-------- Quellenauszug --------

"Wir wollten immer schon als Großfamilie zusammenleben." Der Meierhof in Ulrichskirchen stellte sich als geeignet für dieses Vorhaben heraus.
Lisi Specht

"Weihnachten feiern wir immer im Stall. Aber nicht wie Josef und Maria. Stall nennen wir unseren Veranstaltungsraum, denn früher wurden hier Schweine gezüchtet. Wir haben ein Schild gefunden. Am 7.7.1977 sind die letzten Ferkel geboren worden. Der Meierhof ist dann lange Zeit leergestanden, bevor wir ihn saniert haben. Zu Weihnachten machen wir eine große Tafel, die ganze Familie kommt zusammen. Bis zu 15 Personen leben hier auf dem Hof. Wir drei Schwestern, teilweise mit Kindern. Und eine weitere, befreundete Familie. Unsere Eltern und die Urmi, so nennen wir unsere Großmutter, sind oft am Wochenende da. Sie haben einen eigenen Wohnbereich im Meierhof.

Wer lebt wo? Der Wegweiser gibt Auskunft. Die Familienwohnungen sind im Neubau untergebracht.
Lisi Specht

Wir wollten immer schon als Großfamilie zusammenleben. Dass wir in Ulrichskirchen im Weinviertel gelandet sind, ist aber Zufall. In Wien haben wir nicht die richtige Immobilie gefunden. Dann habe ich zu meinem Mann Daniel gesagt, okay, wenn es einen verträumten Bauernhof ähnlich einem Vierkanter in Niederösterreich gibt, der mit den Öffis gut an Wien angebunden ist, dann nehmen wir den. Daniel hat schon kurze Zeit später das Inserat entdeckt. Zwar ist der Meierhof ein Dreiseithof und kein Vierkanter, weil es die in unserer Gegend kaum gibt. Aber wir haben uns bald zugetraut, etwas Schönes daraus zu machen. Die ehemaligen Besitzer wohnen im Schloss, das nur wenige Meter entfernt ist. Sie hatten keine Verwendung mehr für den Hof, der 1679 errichtet wurde.

Stefanie und Daniel in ihrer Küche. Die Arbeitsfläche soll leer bleiben.
Lisi Specht

Daniel, unsere zwei Kinder und ich lebten dann schon bald auf der Baustelle. Das muss 2018 gewesen sein. Es war viel zu tun. Die ganze Familie hat mitgeholfen, und viele Freunde haben uns unterstützt. Immer war mindestens ein Bagger da, das hat den Kindern getaugt. Ein Teil des Gebäudes musste abgerissen werden. Der Bereich, wo meine Schwestern und ich jetzt unsere Wohnungen haben, wurde neu errichtet. Jede Wohnung schaut anders aus, jede Familie konnte ihren Stil einbringen. Bei Vicky gibt es Holzboden, bei Andrea Fliesen, und bei mir haben wir geschliffenen Estrich. Unsere Küchen sind alle schwarz, das war aber gar nicht abgesprochen.

--------

Arbeitsaufträge:
(A) Beantworte diese Fragen zum Text über den Meierhof:
(i) An welchem Datum wurden die letzten Ferkel geboren?
(ii) In welchem Jahr wurde der Hof errichtet?
(iii) Welchen Bodenbelag hat Andrea in ihrer Wohnung?
(B) Zähle alle Bodenbeläge auf, die der Text über den Meierhof für die Wohnungen der Schwestern nennt.
(C) Gib die Stelle aus dem Text über den Meierhof zwischen „Wer lebt wo?“ und „1679 errichtet wurde.“ wortgetreu wieder, beide Stellen eingeschlossen.

-------- Angezeigte Einträge --------

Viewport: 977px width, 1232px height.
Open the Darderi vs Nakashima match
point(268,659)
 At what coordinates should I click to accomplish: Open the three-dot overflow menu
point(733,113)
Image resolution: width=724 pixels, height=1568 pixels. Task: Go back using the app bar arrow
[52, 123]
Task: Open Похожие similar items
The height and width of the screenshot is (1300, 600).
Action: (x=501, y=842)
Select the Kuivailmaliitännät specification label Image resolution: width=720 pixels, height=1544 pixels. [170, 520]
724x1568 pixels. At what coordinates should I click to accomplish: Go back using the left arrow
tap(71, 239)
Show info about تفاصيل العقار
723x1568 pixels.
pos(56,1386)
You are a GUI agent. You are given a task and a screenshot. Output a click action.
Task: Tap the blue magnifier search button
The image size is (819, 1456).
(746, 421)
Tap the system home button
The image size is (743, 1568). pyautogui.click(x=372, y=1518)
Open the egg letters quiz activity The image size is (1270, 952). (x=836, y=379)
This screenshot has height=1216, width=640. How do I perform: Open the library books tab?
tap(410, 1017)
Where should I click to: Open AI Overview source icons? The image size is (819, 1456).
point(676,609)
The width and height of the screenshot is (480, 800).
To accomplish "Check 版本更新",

--------

Gegebene Antworten:
(A)
(i) Am 7.7.1977.
(ii) 1679.
(iii) Fliesen.

(B) Holzboden, Fliesen, geschliffener Estrich

(C)
Wer lebt wo? Der Wegweiser gibt Auskunft. Die Familienwohnungen sind im Neubau untergebracht.
Lisi Specht

Wir wollten immer schon als Großfamilie zusammenleben. Dass wir in Ulrichskirchen im Weinviertel gelandet sind, ist aber Zufall. In Wien haben wir nicht die richtige Immobilie gefunden. Dann habe ich zu meinem Mann Daniel gesagt, okay, wenn es einen verträumten Bauernhof ähnlich einem Vierkanter in Niederösterreich gibt, der mit den Öffis gut an Wien angebunden ist, dann nehmen wir den. Daniel hat schon kurze Zeit später das Inserat entdeckt. Zwar ist der Meierhof ein Dreiseithof und kein Vierkanter, weil es die in unserer Gegend kaum gibt. Aber wir haben uns bald zugetraut, etwas Schönes daraus zu machen. Die ehemaligen Besitzer wohnen im Schloss, das nur wenige Meter entfernt ist. Sie hatten keine Verwendung mehr für den Hof, der 1679 errichtet wurde.